The European Association of CCP Clearing Houses (EACH) welcomes the opportunity to provide feedback to the ESMA Consultation Paper 'Draft Guidelines on Outsourcing to Cloud Service Providers'.
Some of the highlights of the EACH response include:
Some general remarks that EACH would like to express regarding the outsourcing to Cloud Service Providers (CSPs) are the following:
Need for a harmonized set of rules for cloud outsourcing - Different sets of national measures on outsourcing hinder the usage of this technology and the respective services. Developing an EU-wide harmonized set of rules would therefore be relevant not for the financial sector, but also for the economy as a whole.
Clear guidance based on existing rules - For companies, a clear guidance based on existing rules would be beneficial. Further, there is a clear need for EU rules covering cloud outsourcing, which on the one hand promote the uptake of the technology to make the financial industry more competitive and on the other hand incorporate existing standards which are already used by the industry.
Additionally, EACH believes that ESMA should explicitly recognize the qualitative differences between a firm outsourcing tasks to an unaffiliated third party and tasks being performed in connection with shared services among affiliates. When tasks are performed as shared service, there is an alignment of the interest from the firm’s side in meeting its responsibilities and those performing tasks because the ultimate shareholders are the same. By contrast, when a third party performs tasks on behalf of a firm there is no such alignment of interests. Importantly, the firm retains full responsibility, legal liability and accountability to the regulator for all tasks.

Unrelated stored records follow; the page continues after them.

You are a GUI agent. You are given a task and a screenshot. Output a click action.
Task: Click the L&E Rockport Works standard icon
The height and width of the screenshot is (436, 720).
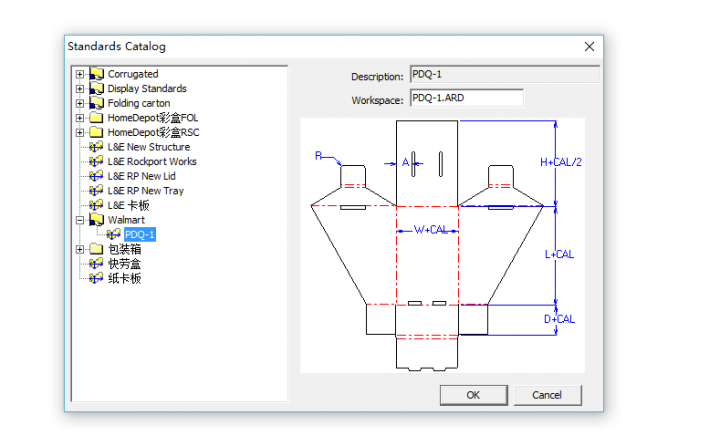click(96, 162)
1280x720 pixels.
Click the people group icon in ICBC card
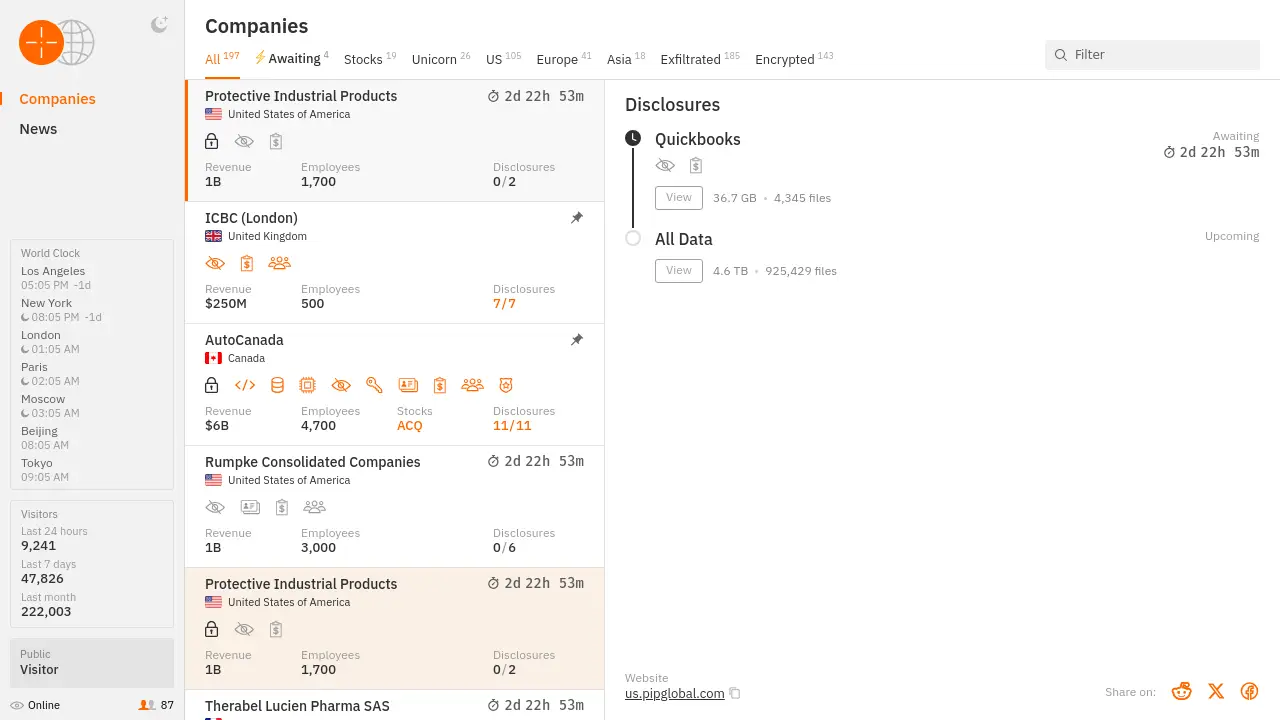click(279, 263)
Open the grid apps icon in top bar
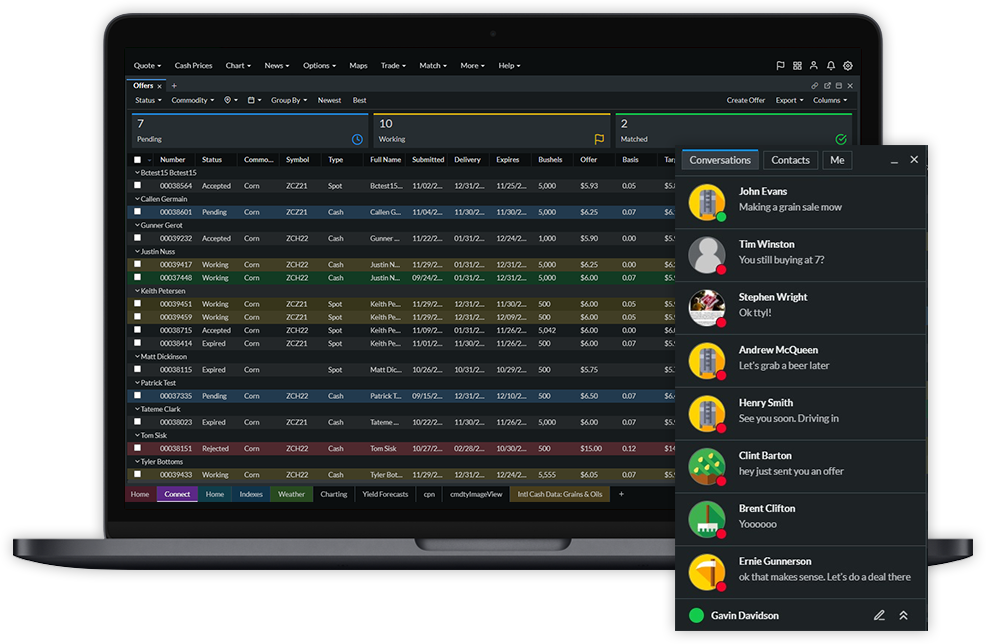The height and width of the screenshot is (644, 986). tap(797, 66)
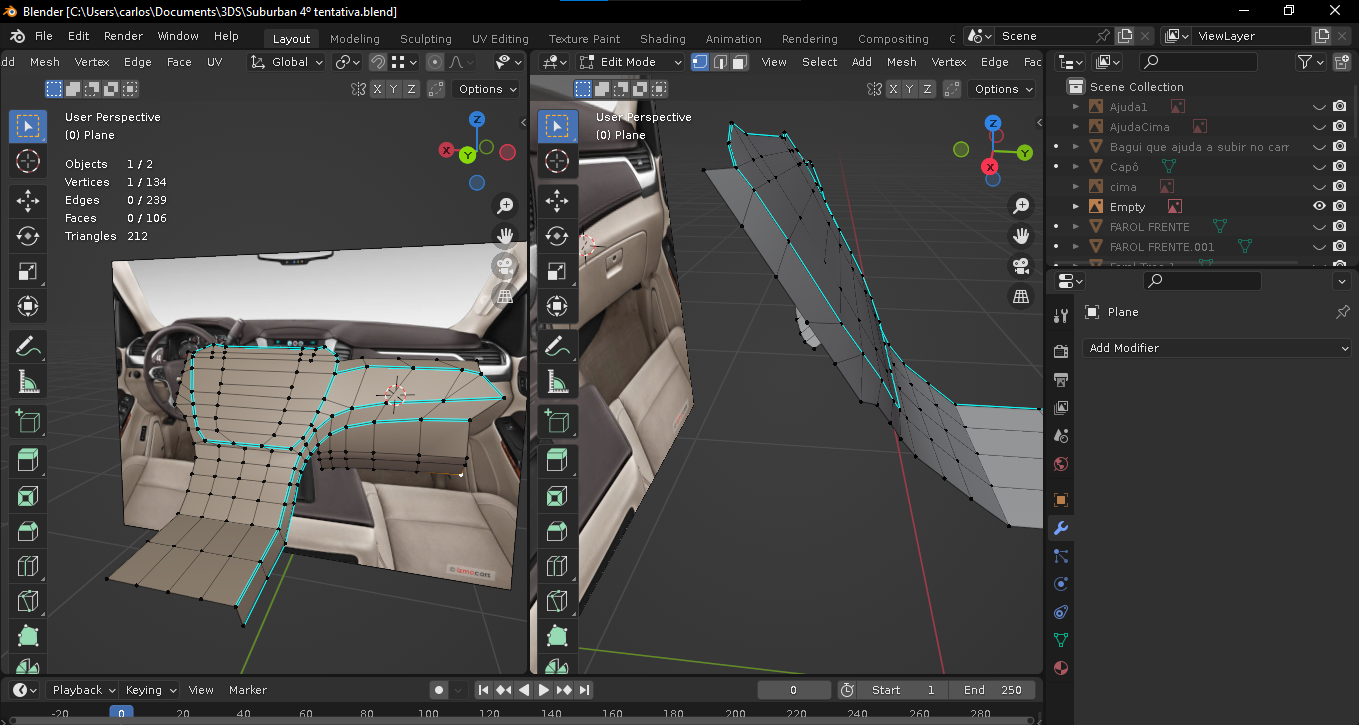Expand the Add Modifier dropdown
Viewport: 1359px width, 725px height.
coord(1216,348)
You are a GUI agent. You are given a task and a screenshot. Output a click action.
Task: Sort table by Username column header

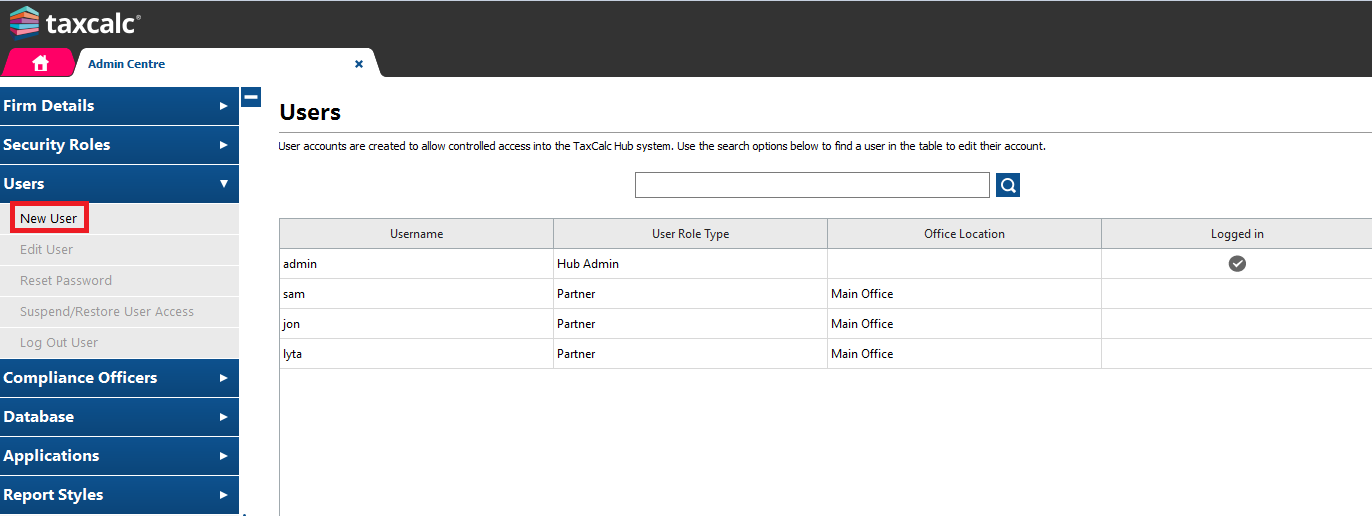(x=416, y=234)
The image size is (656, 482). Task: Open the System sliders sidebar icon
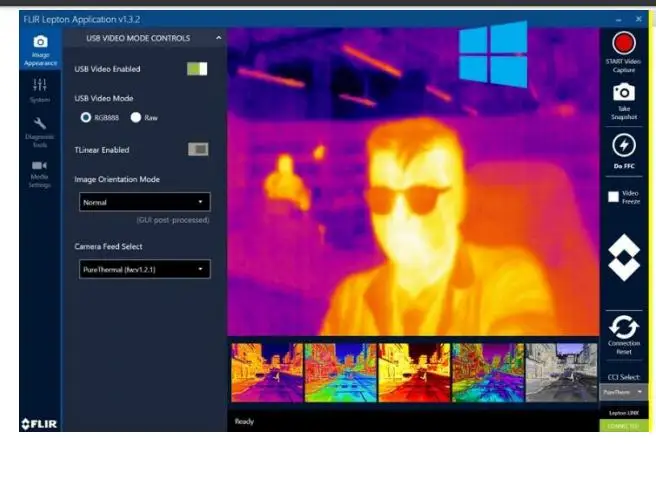coord(40,90)
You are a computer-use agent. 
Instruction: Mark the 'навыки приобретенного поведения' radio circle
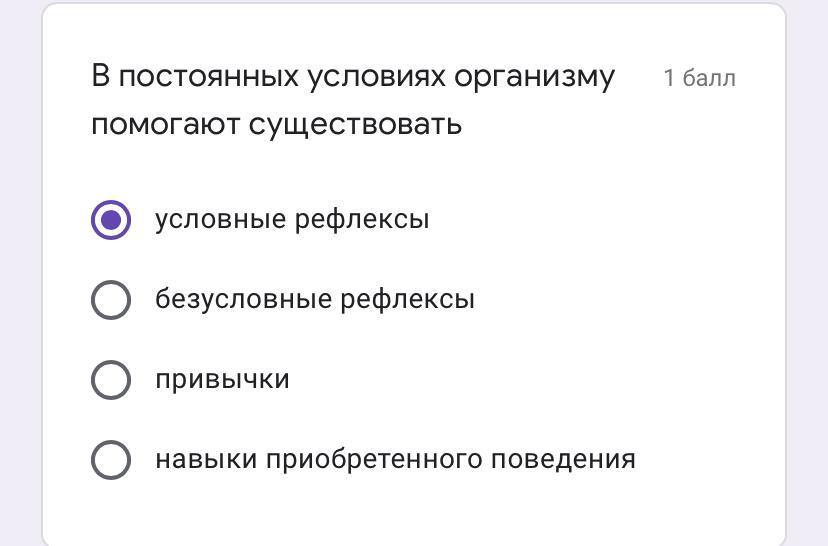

Problems/risks of the current cloud market - Asymmetry of power of negotiation between customer and CSPs - i.e. high efforts and time are required to agree regulatory compliant contracts with CSPs in the financial sector - are detrimental for the current cloud market. Therefore, EACH actively supports the EU work designing “Voluntary Standard Contract Clauses” to facilitate future negotiations. Also, EACH believes it is very difficult to procure/adopt new and innovative cloud solutions, as it takes a long time to ensure that these new services are compliant with the regulations. Therefore, in order to be competitive at global level and attract investments, independent EU cloud structures should be created where possible.
Despite market concentration, cloud use must continue to be possible - The dangers of a strong market concentration with a few non-EU cloud providers ("data sovereignty" ...), must be actively countered not only on the company side, but primarily on the regulatory one. However, mandatory and prescribed measures to reduce the risk of concentration (e.g. cyclical changes of provider) are not appropriate, as they do not address the underlying problem. Instead, Europe-wide standards for cloud technology should be established (e.g. in the areas of outsourcing, data protection or access rights), based on European values and serving as a guideline for third-country providers.
Proportionality - EACH welcomes the intention of ESMA to take into account proportionality when drafting these guidelines by e.g. differentiating between critical or important functions and non-critical or important functions, with the objective of taking into account the risk underlying the outsourcing of those functions.